La Toussaint est le moment de l’année où ressurgissent les sempiternelles statistiques sur la désaffection et le désamour des nouvelles générations pour les cimetières. Il est vrai que malgré des évolutions majeures de la société - familles recomposées, développement de la crémation, flux migratoires de plus en plus importants, expatriations - le secteur funéraire est resté fortement hermétique au changement.
En effet, alors que la plupart des secteurs d’activité ont fait leur révolution digitale (journalisme, voyagistes, shopping, rencontres, etc.) et continuent à proposer des services de plus en plus interactifs, les évolutions sur le marché funéraire sont jusque-là restées timides même si la tendance semble être à l’innovation.
Cela a commencé par le développement de sites simples, sous forme de livres d’or, permettant aux proches de laisser des messages.
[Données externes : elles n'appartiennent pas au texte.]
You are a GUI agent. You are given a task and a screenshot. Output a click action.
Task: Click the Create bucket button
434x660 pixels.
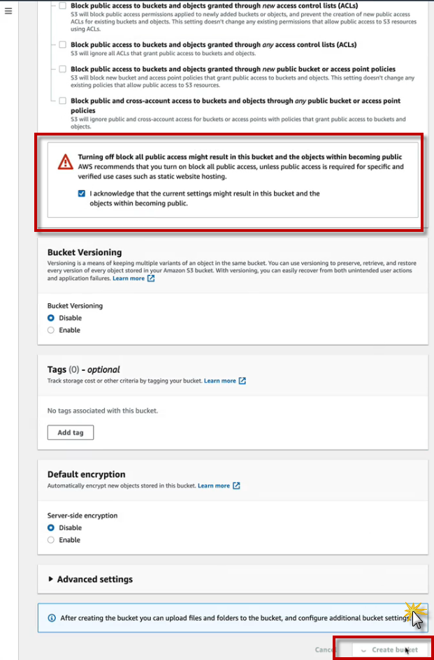(389, 650)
Facebook ensuite, en permettant de transformer ses pages en pages de commémoration, a transformé ses murs en potentielles pierres tombales virtuelles. Des pages « En souvenir de » abritant aussi bien des artistes célèbres que des inconnus, ont également commencé à voir le jour. Après le choc lié à la disparition et la phase de fuite de la douleur, survient une période où le besoin de recréer le lien avec le défunt se fait sentir. Pour certains, la page Facebook permet de recréer ce lien et de faire progressivement son deuil.
Certaines évolutions technologiques commencent également à émerger mais restent tout de même encore anecdotiques : on peut, dès à présent imprimer une urne en 3D à l’effigie du défunt, intégrer un QR code à une pierre tombale afin de revoir du contenu lié à la personne décédée… voire même bénéficier d’un cercueil connecté aux réseaux sociaux du défunt et diffusant en continu les messages laissés de son vivant. Chaque pays ayant une notion très différente de la mort, le développement de ces innovations se fait plus ou moins rapidement, les pays anglo-saxons étant ceux où le taux d’adoption semble le plus rapide.
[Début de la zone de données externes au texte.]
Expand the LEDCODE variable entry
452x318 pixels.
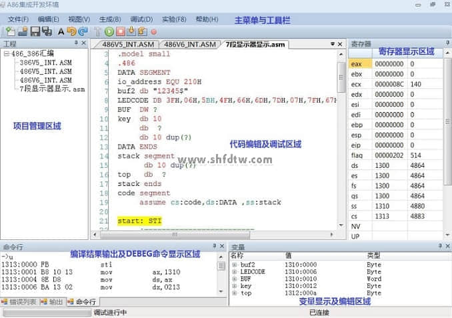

D’autres sociétés se veulent encore plus ambitieuses. Leur objectif : créer une base de données de l’ensemble des personnes décédées afin de faire perdurer leur mémoire pour l’éternité. C’est le cas par exemple de eterni.me, qui se propose d’agréger tous les souvenirs liés au défunt et de les intégrer à un avatar intelligent lui ressemblant, ou de quietis.com, cimetière virtuel permettant de choisir un emplacement personnalisé pour le défunt et partager des souvenirs entre proches.
Difficile de dire si le digital favorise ou ralentit le processus de deuil. Mais le digital peut permettre de renforcer des liens entre des proches du défunt qui se sont perdues de vue, d’échanger et partager des souvenirs entre famille et amis du défunt, d’honorer ensemble la mémoire des êtres aimés... Et de transformer ce moment habituellement associé à la tristesse en un processus de commémoration durable et chaleureux, comme au Mexique où la Toussaint est un moment de fête où les esprits défunts reprennent le chemin du pays des vivants…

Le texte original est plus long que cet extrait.